Отрывок:
Кто угрожал? Кто плакал? Неизвестно. Может, то была не любовь, а случайная связь, но она явно оставила след в психике Корчака – непреходящий страх перед отношениями с женщиной. Можно углубиться в психологические рассуждения и спросить себя, не повлияла ли позднее тень его собственного, нежеланного, скорее всего, нерожденного ребенка на выбор его пути.
Начинался двадцатый век. В глубине минувших времен брезжит царская Варшава, полная костелов, переделанных в церкви, и дворцов, ярко раскрашенных на российский манер. Деревянные тротуары. Конка. Желтые омнибусы. Дрожки. Двуязычные вывески. На улицах – толпы русских. Дамы в длинных платьях и огромных шляпах. Бородатые господа почтенного вида, в тужурках, в котелках. По городу бежит неприметный рыжеватый юноша с бородкой, в очках и студенческом мундире. Куда он спешит? С лекции по патологии на Краковском Пшедмесьце – в редакцию «Глоса», с новой главой повести «Дитя салона»? Или на улицу Монюшки, к Лауэрам, где сейчас начнется лекция Вацлава Налковского, а юный Генрысь Лауэр тайком сунет ему пачку социалистических «промокашек»? Если сегодня суббота, значит, он направляется в сторону улицы Чеплой, 26, на дежурство в бесплатной читальне Варшавского благотворительного общества. Под дверью уже толпятся подростки: поляки и евреи, а посреди толпы стоит голубоглазая, золотоволосая панна Хеля Брун и шепчет ему на ухо, что ее брата Юлька ночью снова забрали в Павяк. Вечером Генрик напивается в дешевом кабаке в бедном квартале на Повислье. Вернувшись домой, он на цыпочках, чтоб не разбудить мать, идет в свою комнату, садится за стол, где лежит рукопись – «Дитя салона», – и заставляет героя простонать: «Такой скучной книги, как моя жизнь, я еще не встречал»{94}.

Задание: Выведите фрагмент отрывка о Корчаке от слов «Кто угрожал? Кто» до слов «выбор его пути.» включительно. Записи никак не связаны с приведенным отрывком.

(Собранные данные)
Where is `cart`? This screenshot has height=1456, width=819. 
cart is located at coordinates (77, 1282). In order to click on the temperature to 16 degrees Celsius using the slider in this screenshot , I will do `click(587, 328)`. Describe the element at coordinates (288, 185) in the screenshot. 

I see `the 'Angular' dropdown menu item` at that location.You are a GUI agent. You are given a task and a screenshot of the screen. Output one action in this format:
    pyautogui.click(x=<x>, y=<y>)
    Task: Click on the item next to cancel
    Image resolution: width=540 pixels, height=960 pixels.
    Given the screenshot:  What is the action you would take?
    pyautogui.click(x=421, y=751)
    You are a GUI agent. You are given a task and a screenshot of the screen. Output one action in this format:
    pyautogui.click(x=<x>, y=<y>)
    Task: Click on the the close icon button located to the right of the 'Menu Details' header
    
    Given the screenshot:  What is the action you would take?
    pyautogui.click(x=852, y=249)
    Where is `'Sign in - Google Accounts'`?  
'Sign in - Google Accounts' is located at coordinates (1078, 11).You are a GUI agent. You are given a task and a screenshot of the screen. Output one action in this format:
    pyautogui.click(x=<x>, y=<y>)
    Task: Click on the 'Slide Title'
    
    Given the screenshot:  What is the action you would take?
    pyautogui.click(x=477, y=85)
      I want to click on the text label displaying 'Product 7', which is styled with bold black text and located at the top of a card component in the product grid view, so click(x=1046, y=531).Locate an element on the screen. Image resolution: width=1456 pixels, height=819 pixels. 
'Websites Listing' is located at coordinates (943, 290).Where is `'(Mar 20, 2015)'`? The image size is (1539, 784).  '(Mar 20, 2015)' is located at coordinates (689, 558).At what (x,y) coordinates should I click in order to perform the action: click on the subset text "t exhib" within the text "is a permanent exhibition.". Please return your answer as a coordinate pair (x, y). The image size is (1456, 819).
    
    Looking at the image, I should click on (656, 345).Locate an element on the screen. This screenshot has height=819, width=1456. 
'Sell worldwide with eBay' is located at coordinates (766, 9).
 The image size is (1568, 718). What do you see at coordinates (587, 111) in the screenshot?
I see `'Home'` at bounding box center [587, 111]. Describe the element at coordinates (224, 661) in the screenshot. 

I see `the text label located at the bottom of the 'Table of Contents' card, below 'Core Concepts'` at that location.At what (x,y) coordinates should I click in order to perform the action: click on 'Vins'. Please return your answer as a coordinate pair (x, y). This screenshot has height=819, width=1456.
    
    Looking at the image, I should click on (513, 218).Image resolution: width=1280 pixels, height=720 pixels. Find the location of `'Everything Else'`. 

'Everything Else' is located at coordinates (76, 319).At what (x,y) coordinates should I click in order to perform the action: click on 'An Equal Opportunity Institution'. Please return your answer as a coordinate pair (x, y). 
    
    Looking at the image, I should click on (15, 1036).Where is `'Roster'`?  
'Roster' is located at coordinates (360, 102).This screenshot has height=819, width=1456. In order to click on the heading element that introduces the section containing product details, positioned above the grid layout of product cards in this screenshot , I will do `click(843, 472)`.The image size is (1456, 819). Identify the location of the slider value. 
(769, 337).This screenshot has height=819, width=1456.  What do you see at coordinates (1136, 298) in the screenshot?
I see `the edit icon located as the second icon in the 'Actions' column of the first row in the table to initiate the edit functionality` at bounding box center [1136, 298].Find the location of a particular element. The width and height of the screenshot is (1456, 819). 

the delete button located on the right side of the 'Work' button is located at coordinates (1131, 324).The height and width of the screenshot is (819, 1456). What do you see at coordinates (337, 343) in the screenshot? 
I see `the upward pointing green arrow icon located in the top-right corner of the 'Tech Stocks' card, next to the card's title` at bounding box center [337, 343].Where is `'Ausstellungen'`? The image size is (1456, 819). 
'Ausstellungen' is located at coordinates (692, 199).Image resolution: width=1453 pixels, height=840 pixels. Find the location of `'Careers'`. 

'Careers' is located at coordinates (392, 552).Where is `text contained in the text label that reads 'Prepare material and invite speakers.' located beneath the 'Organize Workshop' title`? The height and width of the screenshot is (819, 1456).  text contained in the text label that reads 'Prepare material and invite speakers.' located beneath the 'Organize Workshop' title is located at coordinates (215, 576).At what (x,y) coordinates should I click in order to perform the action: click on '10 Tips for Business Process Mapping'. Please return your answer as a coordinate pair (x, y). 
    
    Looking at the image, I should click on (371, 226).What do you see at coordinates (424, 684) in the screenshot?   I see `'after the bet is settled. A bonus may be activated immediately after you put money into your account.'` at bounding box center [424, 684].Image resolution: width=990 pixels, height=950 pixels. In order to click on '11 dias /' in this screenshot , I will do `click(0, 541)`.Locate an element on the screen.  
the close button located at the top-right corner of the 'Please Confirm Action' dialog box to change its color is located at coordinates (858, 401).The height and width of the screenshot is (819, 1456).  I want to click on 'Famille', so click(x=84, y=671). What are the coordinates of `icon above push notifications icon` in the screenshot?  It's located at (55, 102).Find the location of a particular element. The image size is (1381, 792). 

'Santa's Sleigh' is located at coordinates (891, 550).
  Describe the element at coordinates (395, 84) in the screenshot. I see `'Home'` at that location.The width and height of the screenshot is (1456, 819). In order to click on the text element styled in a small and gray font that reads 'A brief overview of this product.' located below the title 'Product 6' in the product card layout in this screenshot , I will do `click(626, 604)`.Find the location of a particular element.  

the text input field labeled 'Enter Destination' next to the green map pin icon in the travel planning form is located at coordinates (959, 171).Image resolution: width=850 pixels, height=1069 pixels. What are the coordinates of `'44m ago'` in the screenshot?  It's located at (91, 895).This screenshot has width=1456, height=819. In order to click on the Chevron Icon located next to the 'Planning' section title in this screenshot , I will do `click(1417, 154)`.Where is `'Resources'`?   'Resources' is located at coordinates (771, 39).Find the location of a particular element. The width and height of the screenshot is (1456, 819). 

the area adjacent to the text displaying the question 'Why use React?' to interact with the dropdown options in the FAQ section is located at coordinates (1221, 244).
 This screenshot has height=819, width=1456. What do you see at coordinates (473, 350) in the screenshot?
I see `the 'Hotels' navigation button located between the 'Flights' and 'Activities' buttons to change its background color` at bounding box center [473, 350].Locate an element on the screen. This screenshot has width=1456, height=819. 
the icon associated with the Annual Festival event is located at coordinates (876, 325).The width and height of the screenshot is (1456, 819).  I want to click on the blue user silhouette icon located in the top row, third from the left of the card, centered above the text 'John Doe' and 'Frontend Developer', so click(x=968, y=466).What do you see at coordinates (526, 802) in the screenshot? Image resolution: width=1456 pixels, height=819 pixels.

Поле ответа:
Кто угрожал? Кто плакал? Неизвестно. Может, то была не любовь, а случайная связь, но она явно оставила след в психике Корчака – непреходящий страх перед отношениями с женщиной. Можно углубиться в психологические рассуждения и спросить себя, не повлияла ли позднее тень его собственного, нежеланного, скорее всего, нерожденного ребенка на выбор его пути.